Prompt |
In the records below, find the line with "How do I perform: Open" and repeat exactly every line from it through the line with "Given: Select the". Pictures stay out.

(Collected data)
----

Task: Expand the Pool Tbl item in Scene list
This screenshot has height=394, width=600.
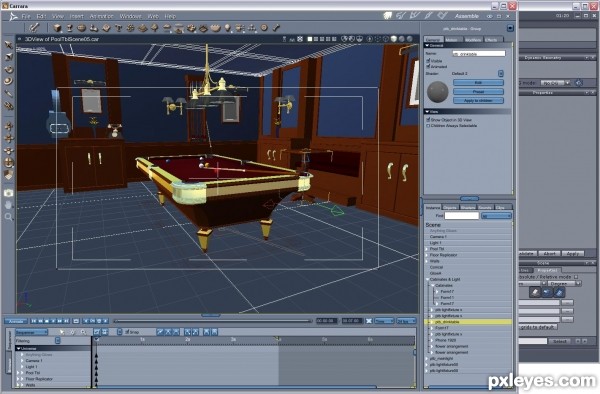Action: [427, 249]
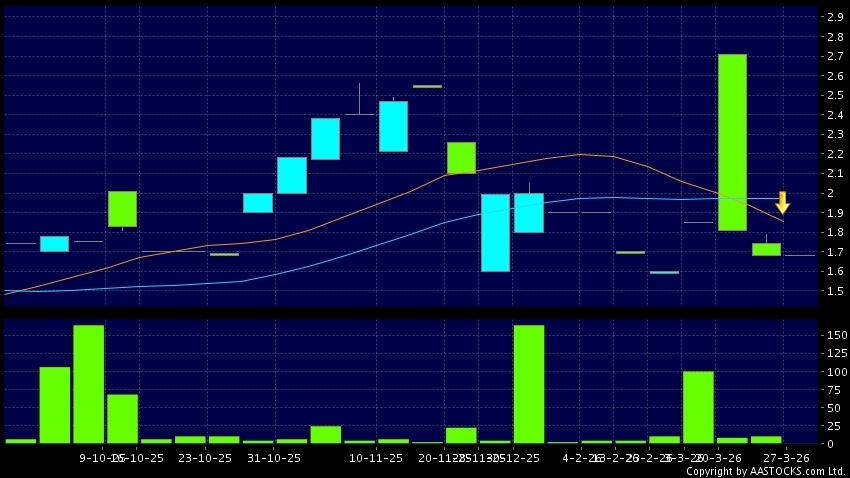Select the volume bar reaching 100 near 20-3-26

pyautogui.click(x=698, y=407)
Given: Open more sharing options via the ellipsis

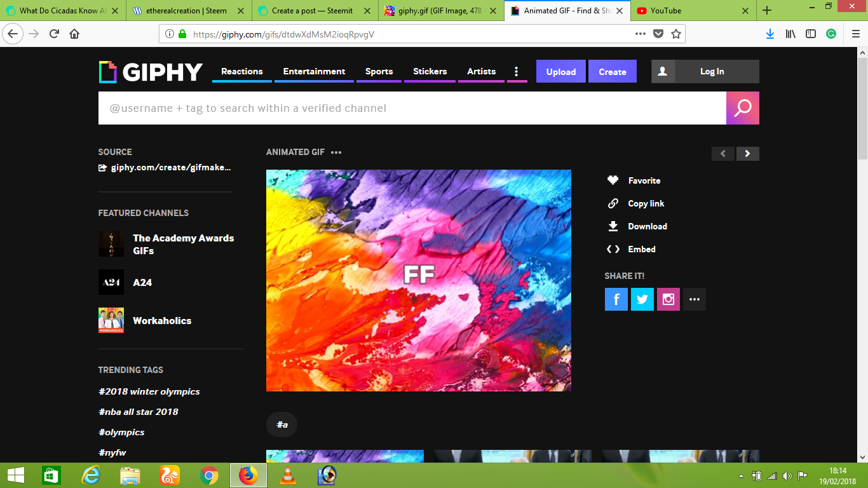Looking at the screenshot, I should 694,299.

----

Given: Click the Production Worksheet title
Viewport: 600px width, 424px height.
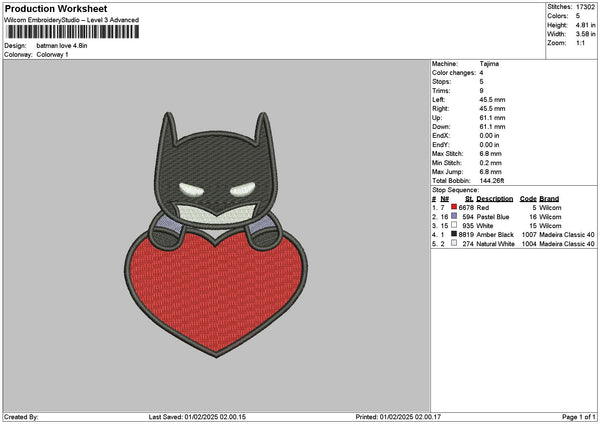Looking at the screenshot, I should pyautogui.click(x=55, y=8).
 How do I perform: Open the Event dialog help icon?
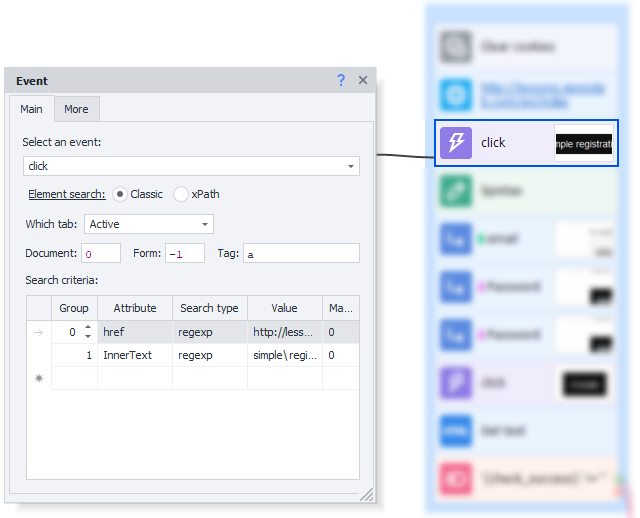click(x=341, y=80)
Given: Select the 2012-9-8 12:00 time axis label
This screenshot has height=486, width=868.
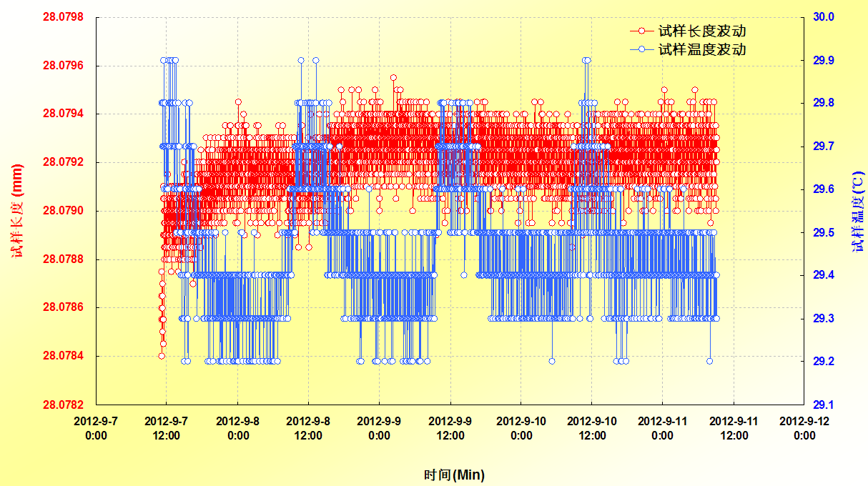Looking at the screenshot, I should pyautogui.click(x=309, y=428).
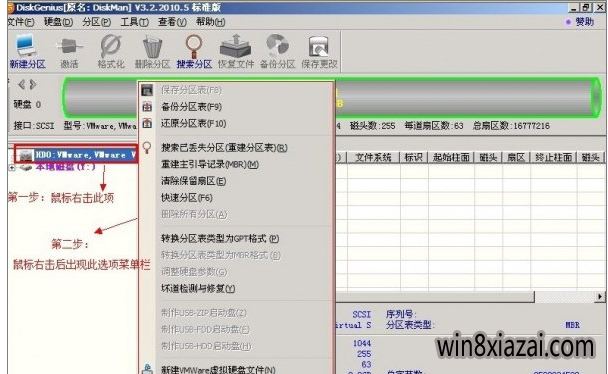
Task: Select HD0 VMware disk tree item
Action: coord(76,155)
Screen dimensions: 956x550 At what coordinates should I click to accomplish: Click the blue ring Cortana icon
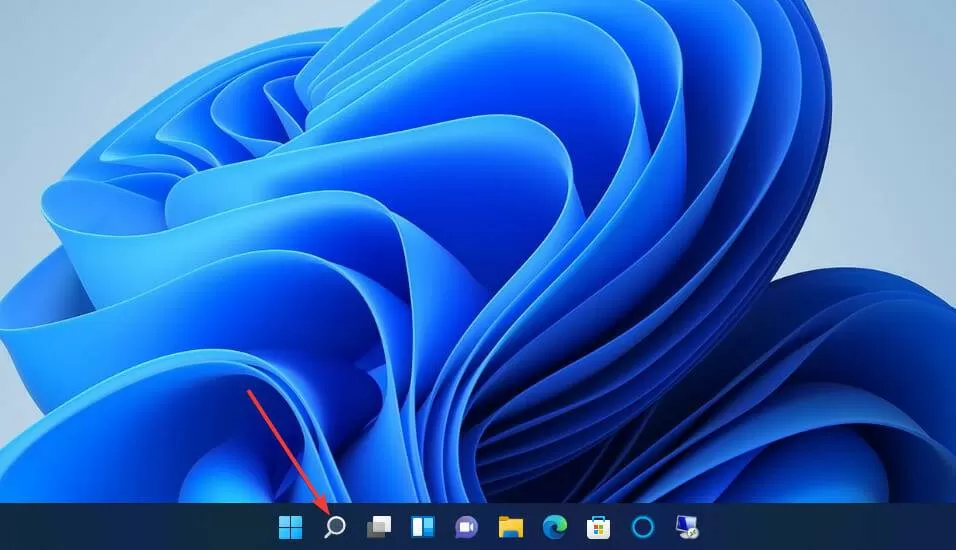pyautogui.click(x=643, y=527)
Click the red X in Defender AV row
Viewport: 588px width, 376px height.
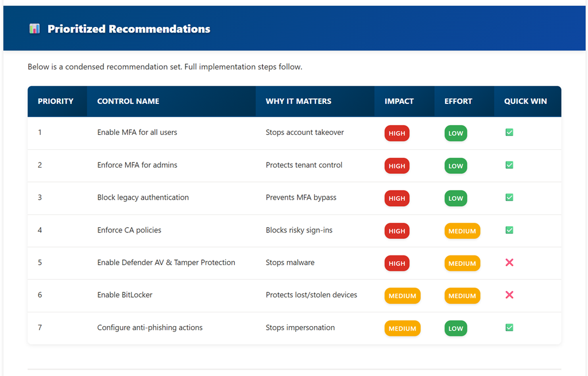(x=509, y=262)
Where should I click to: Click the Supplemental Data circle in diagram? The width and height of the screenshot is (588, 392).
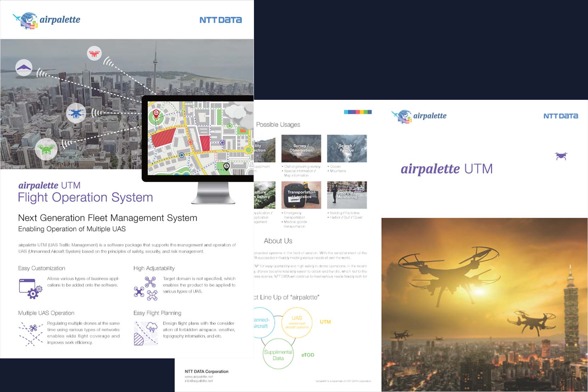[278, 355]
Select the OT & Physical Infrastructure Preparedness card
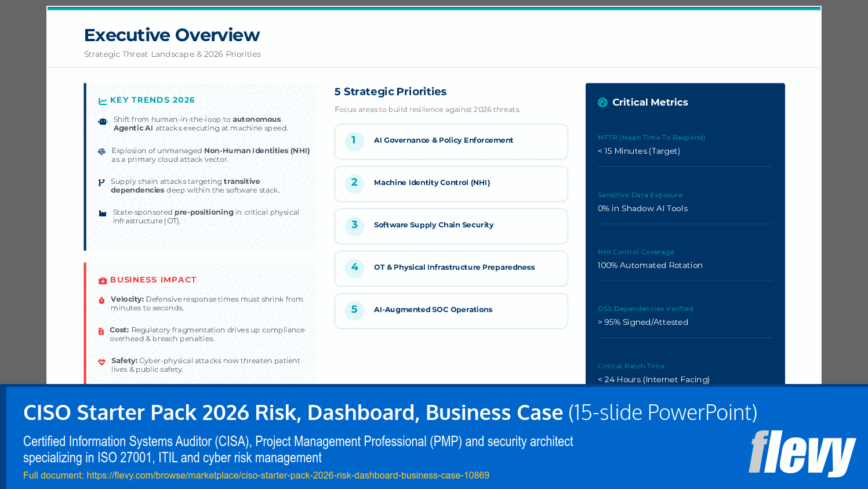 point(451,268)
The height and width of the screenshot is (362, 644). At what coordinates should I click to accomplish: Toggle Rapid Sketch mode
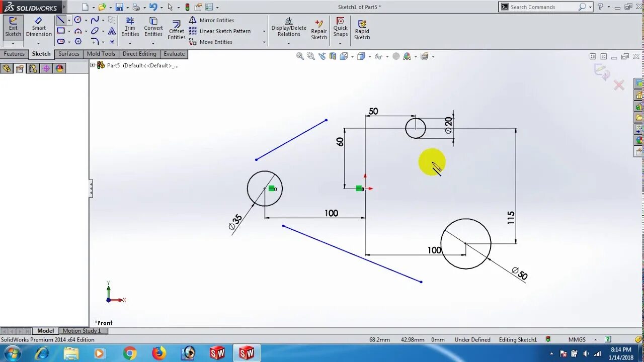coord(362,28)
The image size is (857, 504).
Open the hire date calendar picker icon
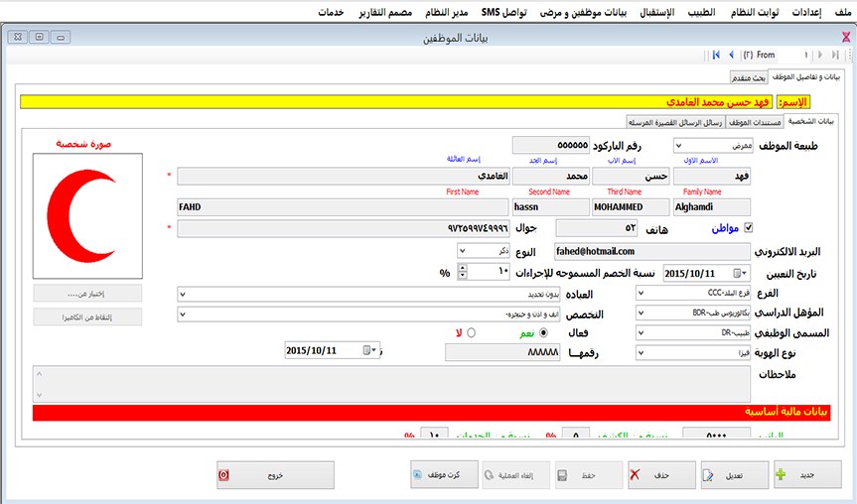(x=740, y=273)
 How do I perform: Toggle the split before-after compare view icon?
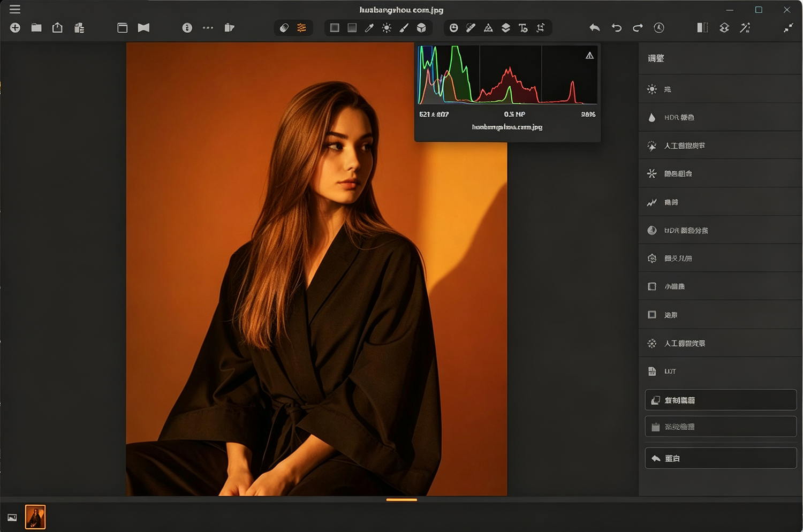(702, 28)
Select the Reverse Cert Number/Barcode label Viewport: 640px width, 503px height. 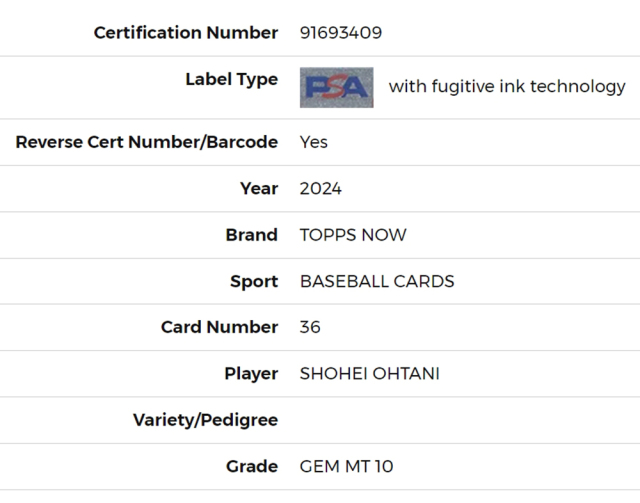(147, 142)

----

Answer space |
 How do I perform: Open the Event dialog help icon?
click(x=341, y=80)
Given: Select the 2012-9-8 12:00 time axis label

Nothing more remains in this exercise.